UofL used to hold the liscensce to WUOL. WUOL is still on the air as part of the Public Radio Partnership. The other two stations that are part of this are WPFL and WFPK, liscensed to the library.

The partnership is sort of a joint venture, where the three stations coordinate fundraising and programming. So UofL might not be directly involved but there are three public radio stations in the city.

This would be akin to Cincinnati, which also has three public stations, WNKU, WVXU, and WGUC. WGUC and WVXU are similar to the public radio partnership in that they coordinate programming. Cincy does have two community radio stations, WOBO (which does a wide variety of programming) and the part-time WAIF (which has sort of an activist bent, simialar to the Pacifica stations in California). Louisville doesn't have this kind of community radio.

However, to imply the only thing thats on the air is generic commercial radio and Christian stuff is just bull****...
Which is what Visvaldis is here for. I am also a native Chicagoan. Visvaldis must be stuck in Fairdale and takes day trips to Bullit County.
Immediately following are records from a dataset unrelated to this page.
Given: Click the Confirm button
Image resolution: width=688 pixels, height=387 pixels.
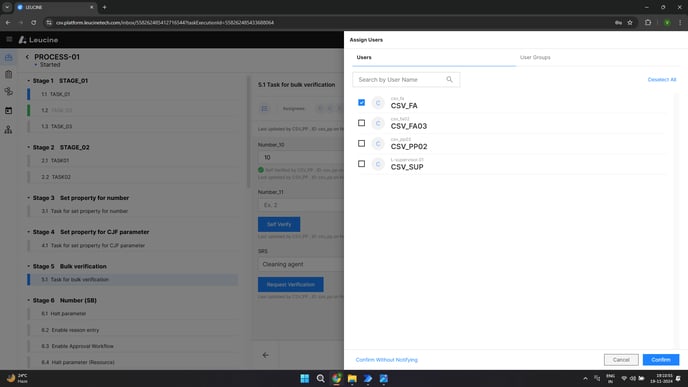Looking at the screenshot, I should [661, 360].
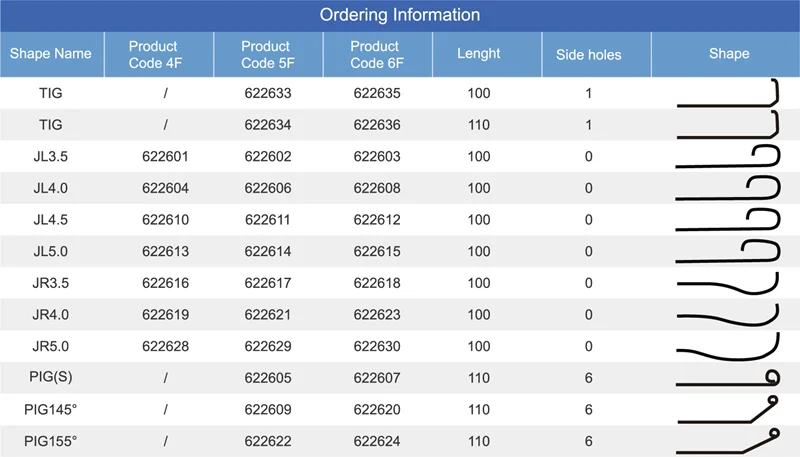Image resolution: width=800 pixels, height=457 pixels.
Task: Click the JR5.0 curve shape drawing
Action: tap(728, 347)
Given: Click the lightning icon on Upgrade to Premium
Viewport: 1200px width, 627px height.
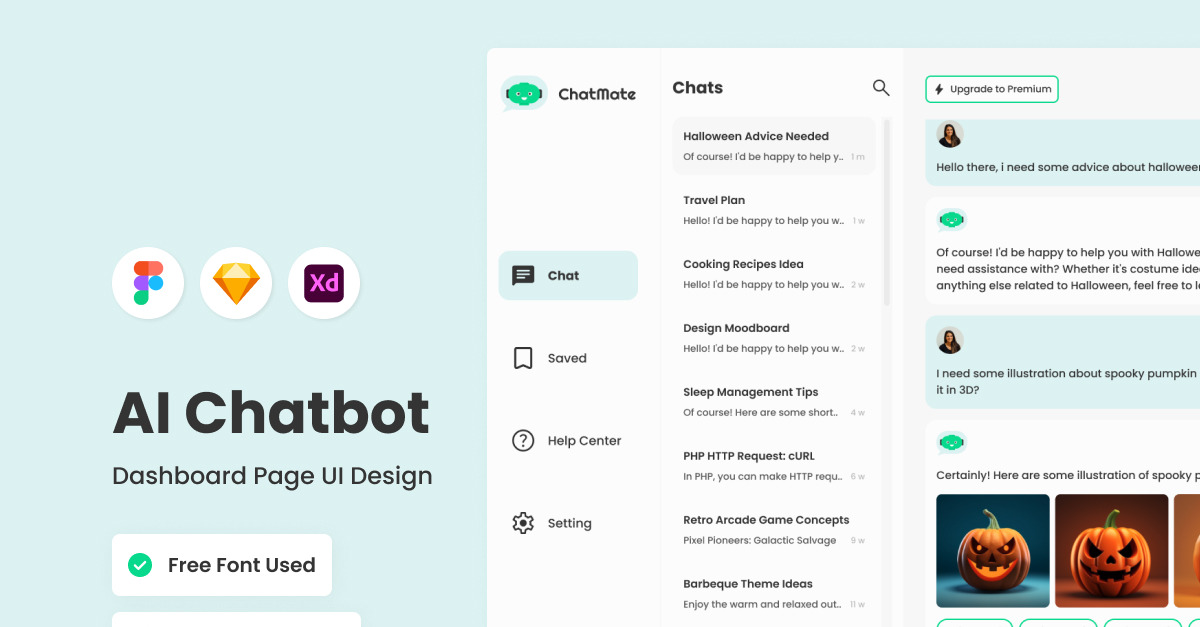Looking at the screenshot, I should tap(938, 89).
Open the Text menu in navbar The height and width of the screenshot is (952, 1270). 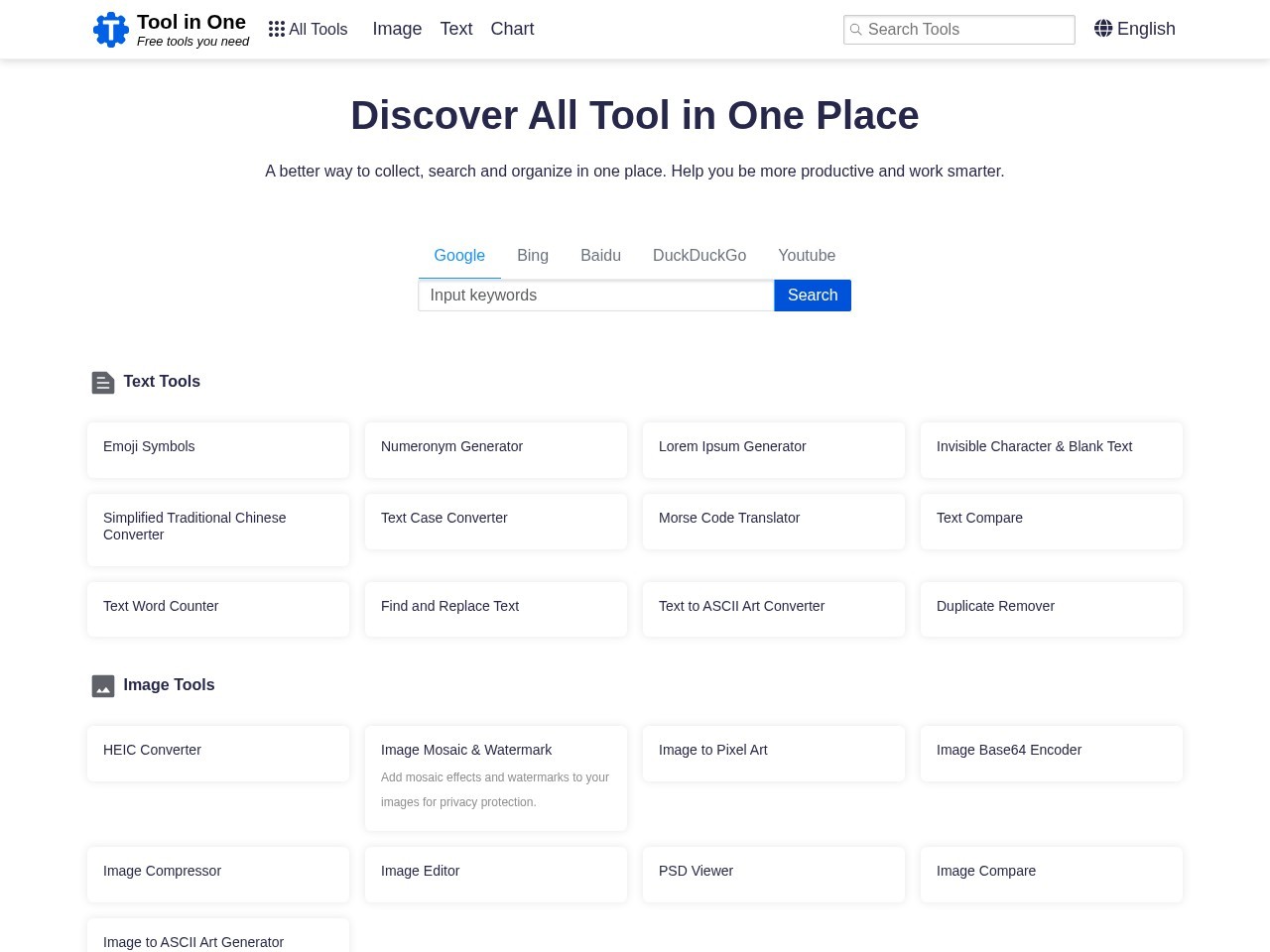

His post is such an exaggeration that it barely describes the hinterlands of Louisville metro.

As noted, one could also exaggerate and say Chicago or NYC is full of people who read on the fifth grade level and tote guns and act macho, although they may not be caucasion and wear "Harley shirts." (also a gross exaggeration).

Given a city its size, Louisville's radio stations are decent, but crappy radio is a national plague. Fact is, Clear Channel controls almost 70% of all radio stations nationwide. I got news for Visvaldis...outside the top 10 major cities, almost every city has the exact same radio stations, and this has really become more so in the last 5-10 years. Louisville, unlike many cities its size, had an excellent listener supported station in WFPK, which does great things for the music community locally.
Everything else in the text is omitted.